» ASSIGNMENT
When you reach the records, transcribe all of them exactly.

» EXERCISE INPUTS
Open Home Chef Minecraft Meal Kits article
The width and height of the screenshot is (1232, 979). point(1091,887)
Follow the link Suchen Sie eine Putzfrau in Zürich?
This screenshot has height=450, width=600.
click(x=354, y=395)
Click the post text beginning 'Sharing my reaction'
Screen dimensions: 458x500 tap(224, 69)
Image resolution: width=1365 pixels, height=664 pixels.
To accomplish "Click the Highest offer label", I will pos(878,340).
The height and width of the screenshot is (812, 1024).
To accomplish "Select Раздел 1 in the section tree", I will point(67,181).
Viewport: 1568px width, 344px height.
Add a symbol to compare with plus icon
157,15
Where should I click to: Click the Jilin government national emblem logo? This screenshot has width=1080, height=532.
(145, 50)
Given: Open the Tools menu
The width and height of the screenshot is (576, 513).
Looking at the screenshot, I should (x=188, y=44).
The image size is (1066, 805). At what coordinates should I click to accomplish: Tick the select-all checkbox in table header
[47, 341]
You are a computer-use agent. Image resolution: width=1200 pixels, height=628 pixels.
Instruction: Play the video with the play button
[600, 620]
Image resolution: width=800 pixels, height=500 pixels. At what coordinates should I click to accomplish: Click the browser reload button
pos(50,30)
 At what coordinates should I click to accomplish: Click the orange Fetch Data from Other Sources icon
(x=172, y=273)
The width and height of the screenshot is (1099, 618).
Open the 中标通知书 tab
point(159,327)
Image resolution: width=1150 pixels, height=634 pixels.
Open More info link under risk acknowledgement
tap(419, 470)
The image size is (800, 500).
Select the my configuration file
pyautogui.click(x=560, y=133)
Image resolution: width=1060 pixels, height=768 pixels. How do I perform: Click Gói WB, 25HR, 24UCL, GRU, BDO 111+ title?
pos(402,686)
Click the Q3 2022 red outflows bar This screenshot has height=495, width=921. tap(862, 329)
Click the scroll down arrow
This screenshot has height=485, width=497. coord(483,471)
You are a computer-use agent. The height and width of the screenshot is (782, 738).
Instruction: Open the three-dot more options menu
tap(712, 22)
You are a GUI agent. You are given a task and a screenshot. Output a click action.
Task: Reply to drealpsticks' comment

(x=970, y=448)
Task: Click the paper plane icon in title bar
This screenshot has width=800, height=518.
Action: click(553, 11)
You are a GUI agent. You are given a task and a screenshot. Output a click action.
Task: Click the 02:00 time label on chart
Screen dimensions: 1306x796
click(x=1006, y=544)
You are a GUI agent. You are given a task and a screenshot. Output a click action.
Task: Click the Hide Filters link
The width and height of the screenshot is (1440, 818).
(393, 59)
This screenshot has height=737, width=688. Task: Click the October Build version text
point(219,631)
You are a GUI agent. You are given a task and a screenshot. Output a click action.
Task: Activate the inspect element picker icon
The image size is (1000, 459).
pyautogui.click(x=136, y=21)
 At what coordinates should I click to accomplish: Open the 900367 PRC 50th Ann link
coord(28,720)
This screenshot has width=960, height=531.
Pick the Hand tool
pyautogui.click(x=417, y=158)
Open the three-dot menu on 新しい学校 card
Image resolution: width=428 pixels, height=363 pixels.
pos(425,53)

» RESULT OF THIS EXERCISE
Open Home Chef Minecraft Meal Kits article
The width and height of the screenshot is (1232, 979). point(1091,887)
Follow the link Suchen Sie eine Putzfrau in Zürich?
This screenshot has height=450, width=600.
click(x=354, y=395)
Click the post text beginning 'Sharing my reaction'
Screen dimensions: 458x500 tap(224, 69)
Image resolution: width=1365 pixels, height=664 pixels.
To accomplish "Click the Highest offer label", I will pos(878,340).
The height and width of the screenshot is (812, 1024).
To accomplish "Select Раздел 1 in the section tree", I will point(67,181).
Viewport: 1568px width, 344px height.
Add a symbol to compare with plus icon
157,15
Where should I click to: Click the Jilin government national emblem logo? This screenshot has width=1080, height=532.
(145, 50)
Given: Open the Tools menu
The width and height of the screenshot is (576, 513).
Looking at the screenshot, I should (x=188, y=44).
The image size is (1066, 805). At what coordinates should I click to accomplish: Tick the select-all checkbox in table header
[47, 341]
You are a computer-use agent. Image resolution: width=1200 pixels, height=628 pixels.
Instruction: Play the video with the play button
[600, 620]
Image resolution: width=800 pixels, height=500 pixels. At what coordinates should I click to accomplish: Click the browser reload button
pos(50,30)
 At what coordinates should I click to accomplish: Click the orange Fetch Data from Other Sources icon
(x=172, y=273)
The width and height of the screenshot is (1099, 618).
Open the 中标通知书 tab
point(159,327)
Image resolution: width=1150 pixels, height=634 pixels.
Open More info link under risk acknowledgement
tap(419, 470)
The image size is (800, 500).
Select the my configuration file
pyautogui.click(x=560, y=133)
Image resolution: width=1060 pixels, height=768 pixels. How do I perform: Click Gói WB, 25HR, 24UCL, GRU, BDO 111+ title?
pos(402,686)
Click the Q3 2022 red outflows bar This screenshot has height=495, width=921. tap(862, 329)
Click the scroll down arrow
This screenshot has height=485, width=497. coord(483,471)
You are a computer-use agent. The height and width of the screenshot is (782, 738).
Instruction: Open the three-dot more options menu
tap(712, 22)
You are a GUI agent. You are given a task and a screenshot. Output a click action.
Task: Reply to drealpsticks' comment

(x=970, y=448)
Task: Click the paper plane icon in title bar
This screenshot has width=800, height=518.
Action: click(553, 11)
You are a GUI agent. You are given a task and a screenshot. Output a click action.
Task: Click the 02:00 time label on chart
Screen dimensions: 1306x796
click(x=1006, y=544)
You are a GUI agent. You are given a task and a screenshot. Output a click action.
Task: Click the Hide Filters link
The width and height of the screenshot is (1440, 818).
(393, 59)
This screenshot has height=737, width=688. Task: Click the October Build version text
point(219,631)
You are a GUI agent. You are given a task and a screenshot. Output a click action.
Task: Activate the inspect element picker icon
The image size is (1000, 459).
pyautogui.click(x=136, y=21)
 At what coordinates should I click to accomplish: Open the 900367 PRC 50th Ann link
coord(28,720)
This screenshot has width=960, height=531.
Pick the Hand tool
pyautogui.click(x=417, y=158)
Open the three-dot menu on 新しい学校 card
Image resolution: width=428 pixels, height=363 pixels.
pos(425,53)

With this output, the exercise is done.